China’s parliament abolished on Saturday an extra-judicial system of forced labor used to punish sex workers and their clients for up to two years, Reuters reports, citing state media.
The National People’s Congress voted to scrap the “custody and education” system, even as it stressed that prostitution remains illegal, the report said.
The decision would be effective from Dec. 29, when all those currently held in detention under the system are to be released, according to Xinhua news agency.
The instruction to do away with the system had come from the Cabinet and parliament had recommended a review last year.
The system had come in for criticism not only for its extra-judicial nature, as China seeks to promote a more law-based society, but also because of abuses such as the supposed rehabilitation facilities being run as profit-making ventures.
Xinhua said that when the system was instigated two decades ago it had “played an important role in educating and rescuing those involved in prostitution and visiting prostitutes”.
But as the country continues to deepen legal reforms and the criminal system, the “custody and education” program was less and less appropriate, it added.
“The custody and education system’s historical role had already been completed.
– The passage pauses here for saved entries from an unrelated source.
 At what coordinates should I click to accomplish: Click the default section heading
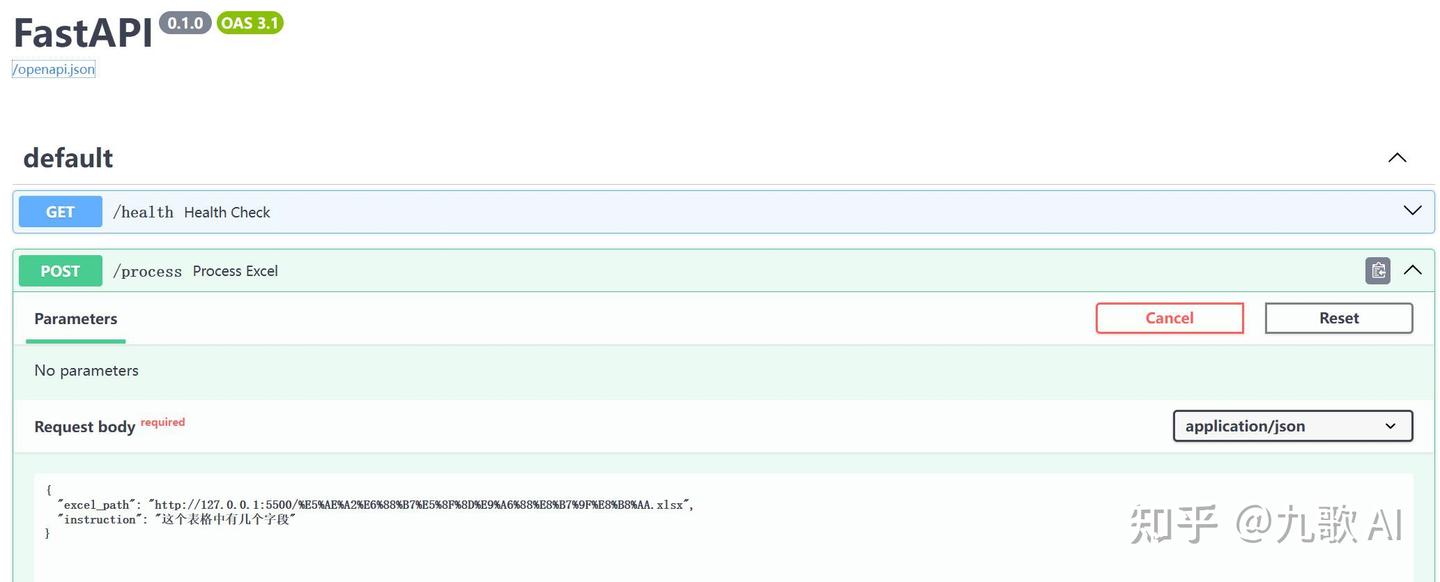67,156
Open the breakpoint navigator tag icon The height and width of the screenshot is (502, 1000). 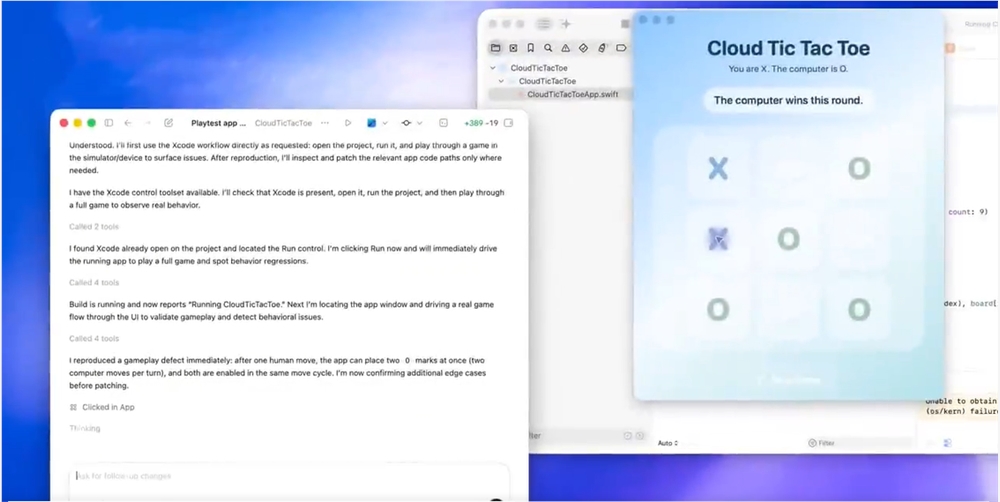[619, 47]
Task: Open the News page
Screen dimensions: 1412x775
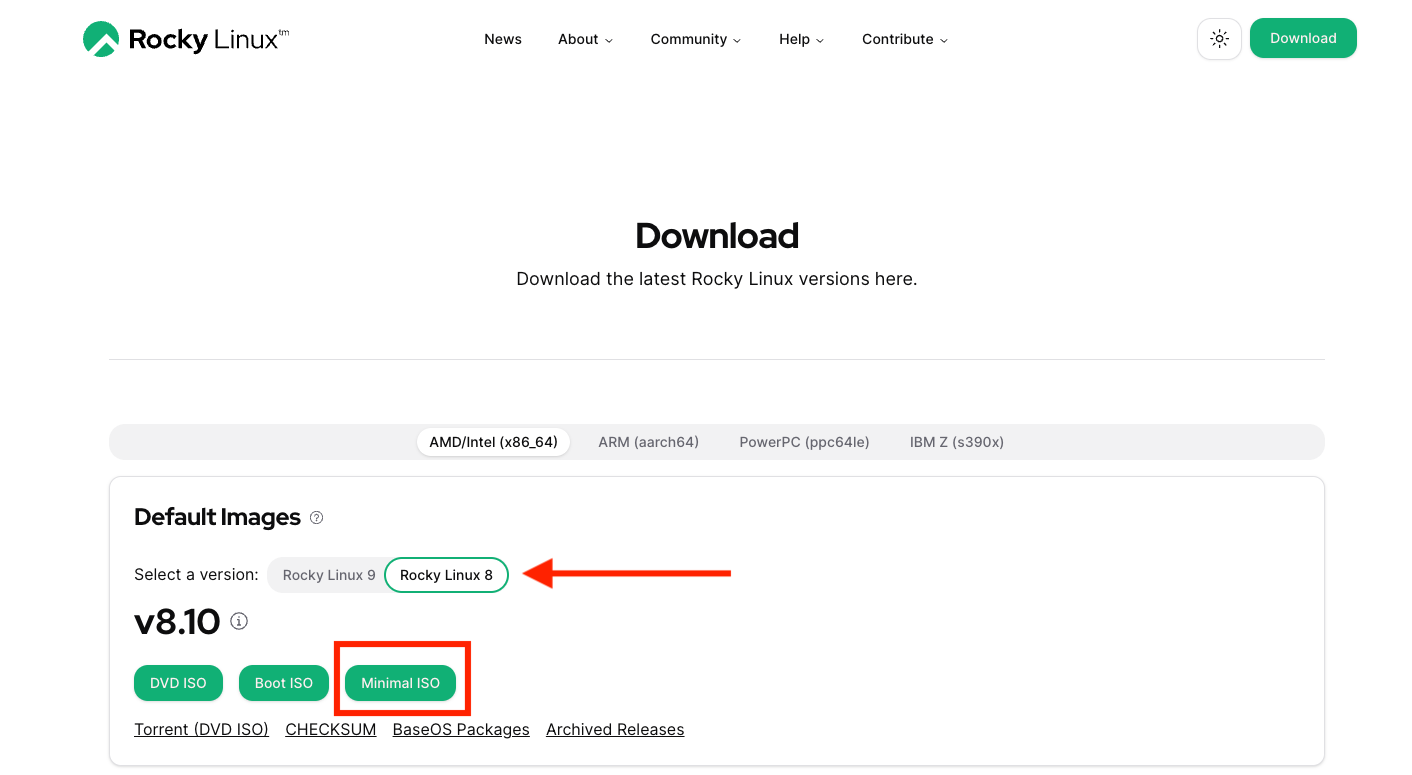Action: (x=503, y=39)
This is an important manifestation of strengthening social management using rule of law thinking and methods,” the state news agency said.
Prostitution remains illegal, however, with punishments of up to 15 days in detention and fines of up to 5,000 yuan (US$715).
China banned prostitution after the Communist revolution in 1949, but it returned with a vengeance after landmark economic reforms began in the late 1970s, despite periodic crackdowns.
In 2013, China scrapped another controversial forced labor statute – the re-education through labor system.
That decision followed several high-profile miscarriages of justice, including a case where a woman was sent to a labor camp after demanding justice for her daughter who had been raped.
The re-education through labor system, which began in 1957, had empowered police to sentence petty criminals to up to four years in detention without going through the courts, Reuters noted.